Most residential streets are lined with trees that remind me of the walk from Old Main to Olin Building. They sure are beautiful to see en camino!
Finally, I arrived at the grocery store Super Vea, which was about half the size of a Bi-Lo or Publix but also included a small section of larger household appliances. The people who worked there were incredibly helpful and, of course, asked where I was from. It’s hard to blend in when you’re a blond girl with a strange accent! But I found everything I needed except for pulpa de frutilla, so I decided to start looking at some local verdulerías for the elusive ingredient. One day and seven tiendas later, I found it in a cotillón (party store) on the opposite corner of the bank, for AR$4 a 100-gram unit.

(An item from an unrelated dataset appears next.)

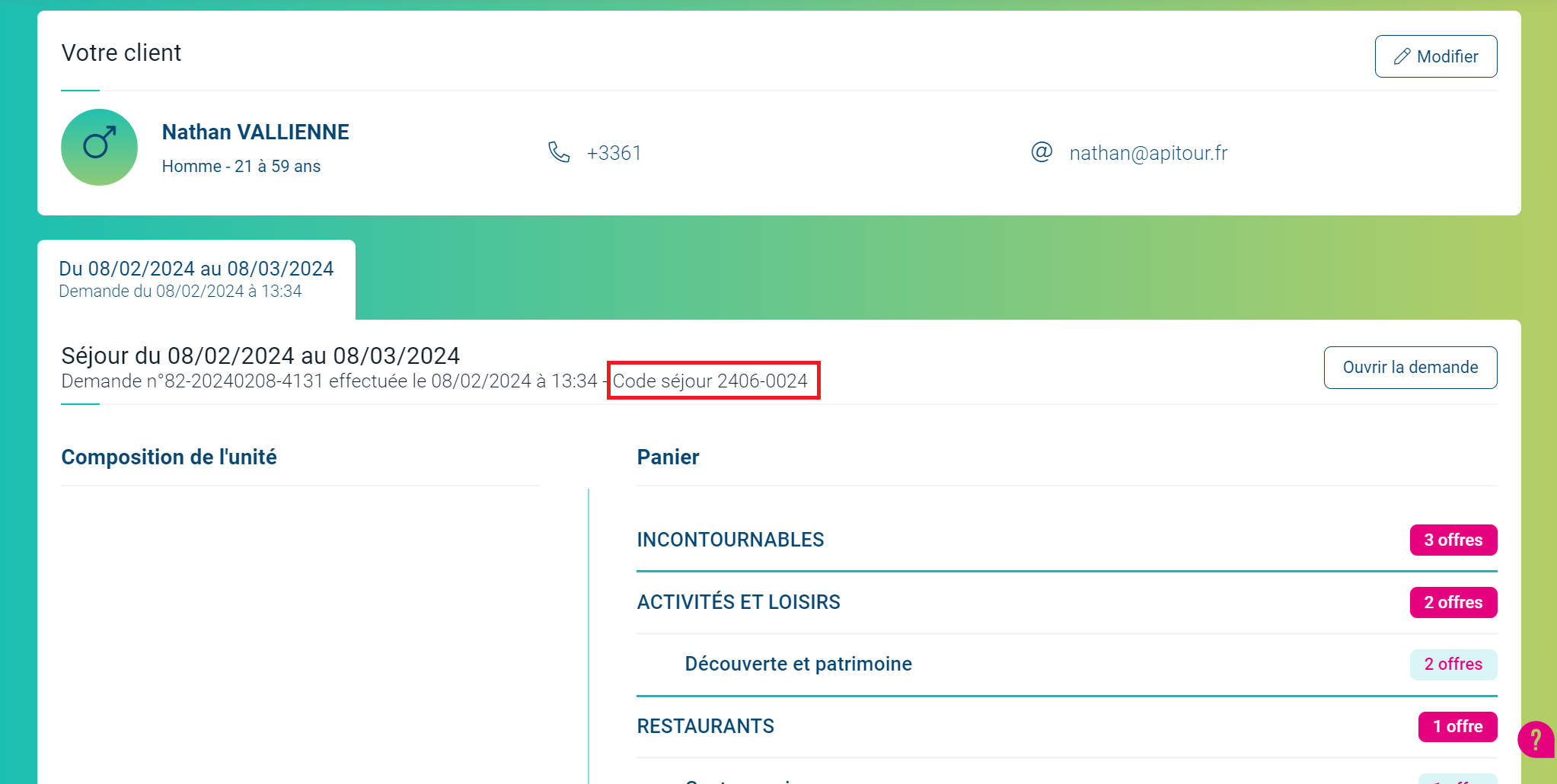Click the 2 offres badge for Découverte et patrimoine
The width and height of the screenshot is (1557, 784).
pyautogui.click(x=1453, y=664)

Upon my return home, the trolley that operates right across the street was dropping off its passengers, so I got to snap a quick picture! I have yet to ride this bus, which follows a large square through the centro along electrical cables, but I hope to soon.
Thinking about the full two weeks I’ve had to orient myself and gain more confidence in my explorations, I really love living in this big, bustling city. I always imagined myself as the type who enjoyed small towns and villages frozen in another time, but after my January terms in Viña del Mar and Rome and my summers in Dallas and near Seattle, the pace and activity of city life suits me well. I like waking up early to wait for the bus and memorizing primary streets that I can access within walking distance. I love stumbling into a main plaza to find couples dancing tango to music provided by the municipal government. It amazes me that I can walk six blocks from a modern shopping mall in favor of a thrift store and, two blocks further, a local artisans’ fair. The daytime is filled with people to observe and brightly-colored signs to read, while the night offers the opportunity to socially interact with friends and other young adults your age, whether at a bar or in a boliche (club). (And the dancing that happens in these clubs is not what you would expect — it is an interesting hybrid of close proximity and stylized footwork.) The only way to encounter boredom here is to not venture outside, and where’s the adventure in that?
All that to say, I think I’m a city girl, and I’m going to love spending the next five months in this neighborhood and within the city limits of Córdoba.